● EXERCISE DESCRIPTION
Repeat exactly the stretch of lines that starts with the one containing "Task: Click info" and ends with the last line of the material. Leave out pictures.

● INPUT DATA
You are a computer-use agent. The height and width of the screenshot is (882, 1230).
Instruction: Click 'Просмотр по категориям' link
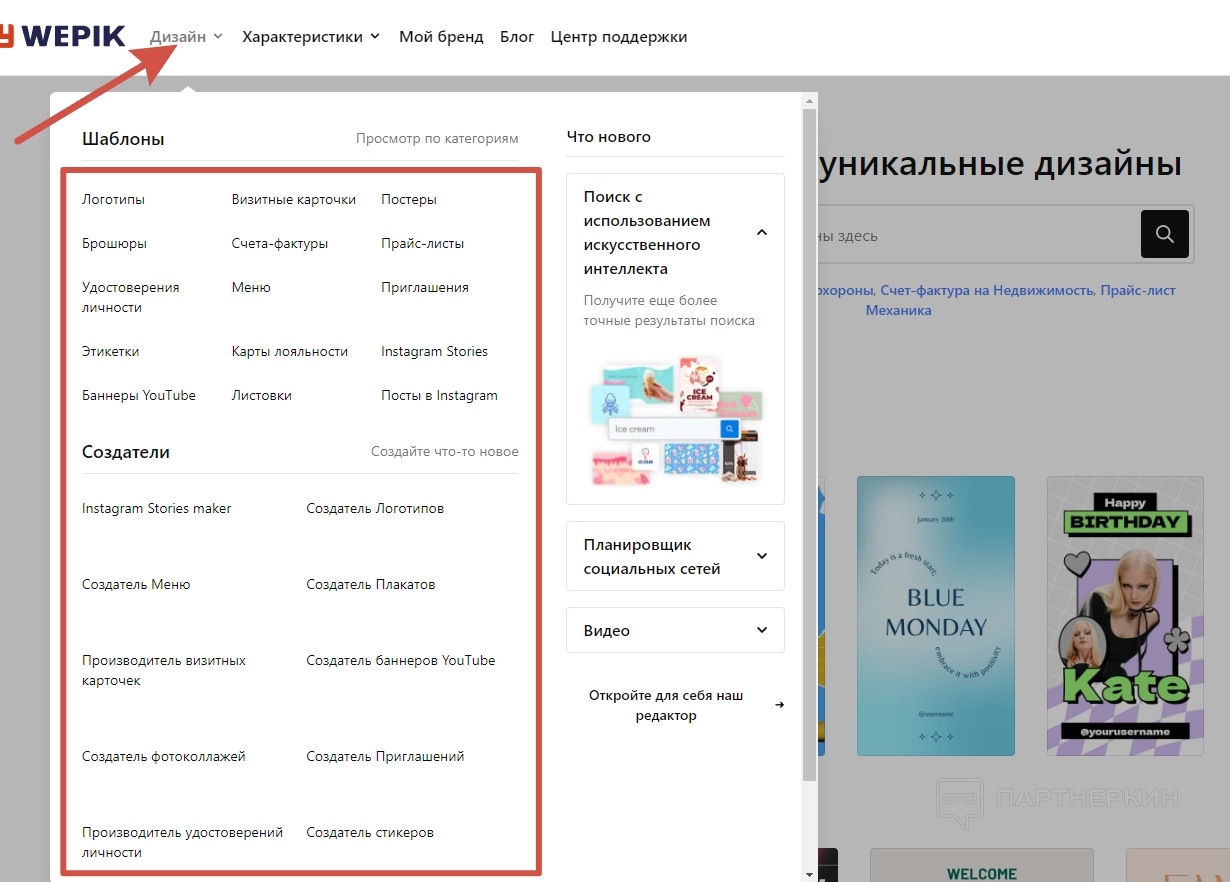pyautogui.click(x=437, y=138)
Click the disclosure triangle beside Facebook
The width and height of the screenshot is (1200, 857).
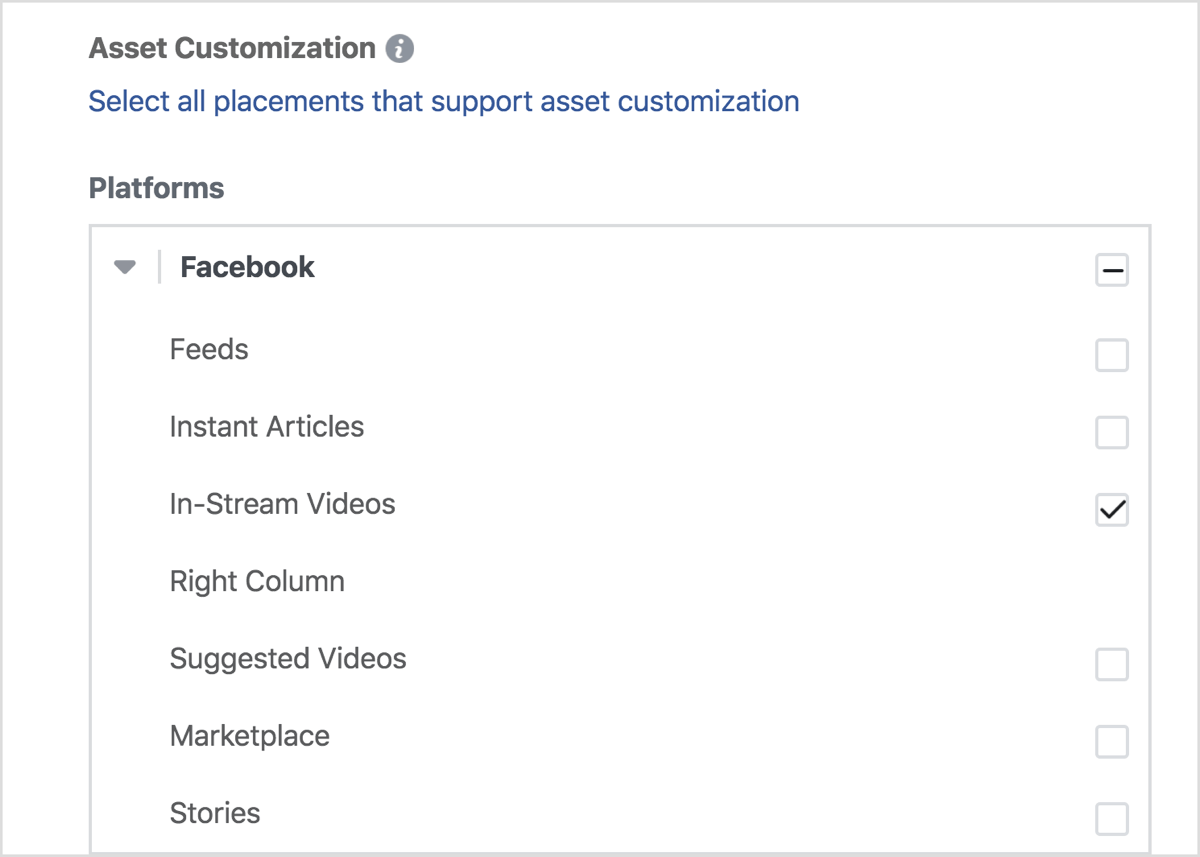pos(123,267)
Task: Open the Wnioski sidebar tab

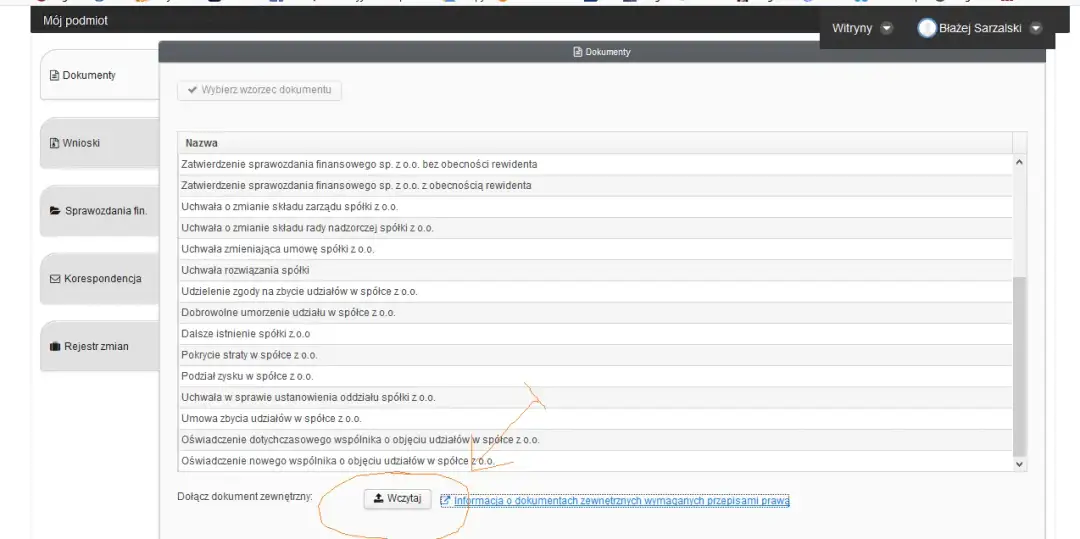Action: coord(82,143)

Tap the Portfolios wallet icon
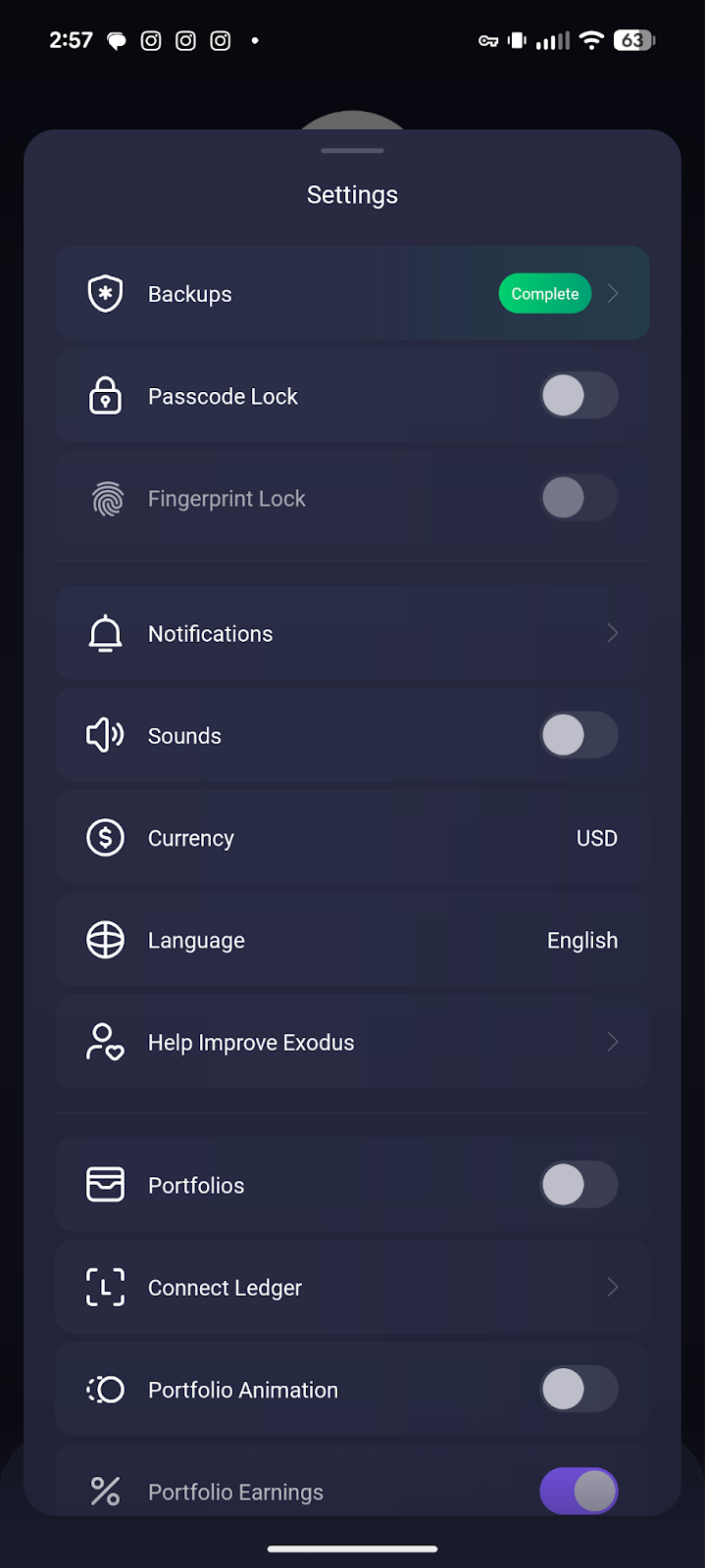(x=105, y=1184)
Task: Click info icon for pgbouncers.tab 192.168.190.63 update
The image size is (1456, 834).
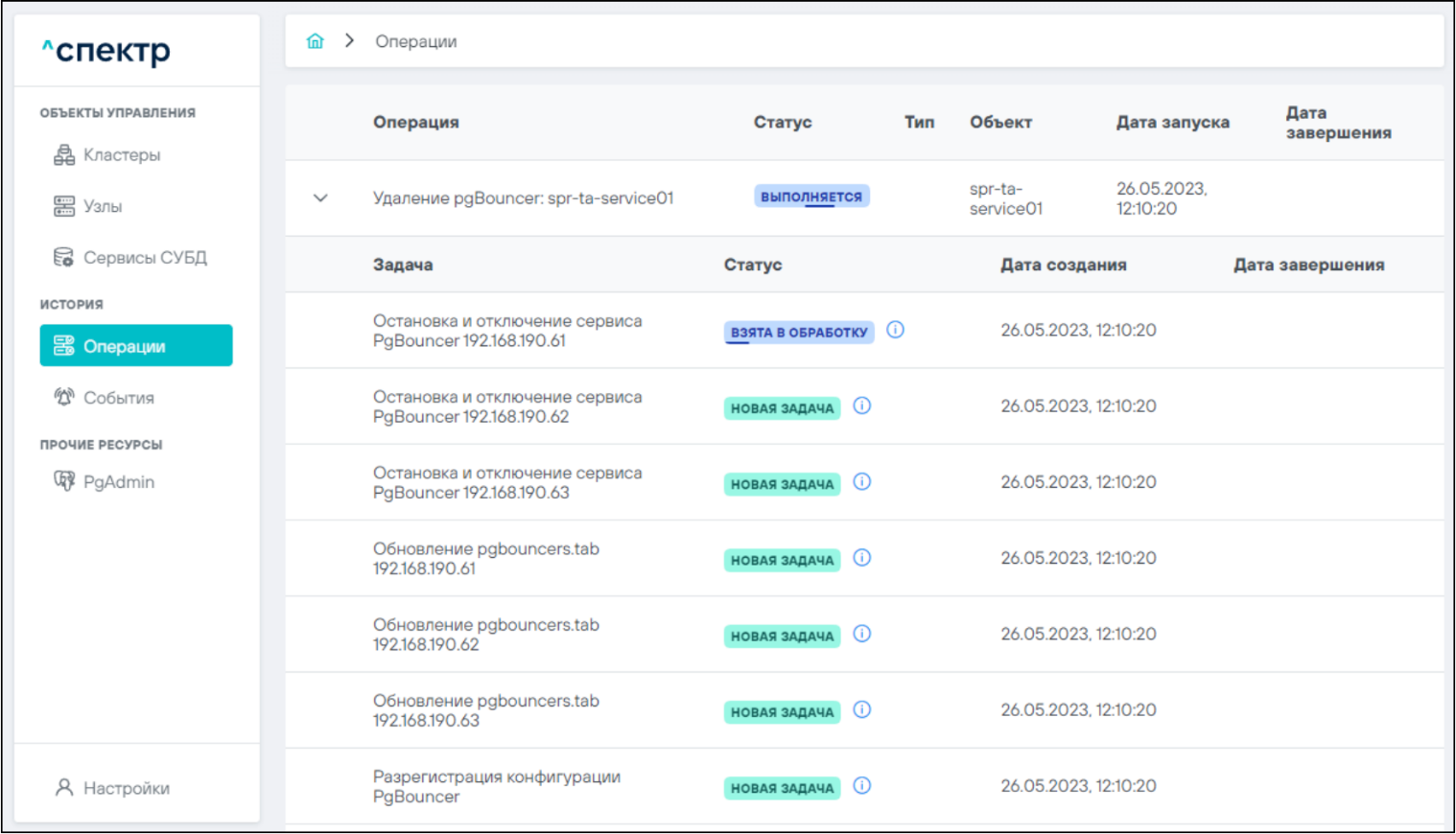Action: 862,709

● EXERCISE RESPONSE
Task: Click info icon for pgbouncers.tab 192.168.190.63 update
The image size is (1456, 834).
Action: 862,709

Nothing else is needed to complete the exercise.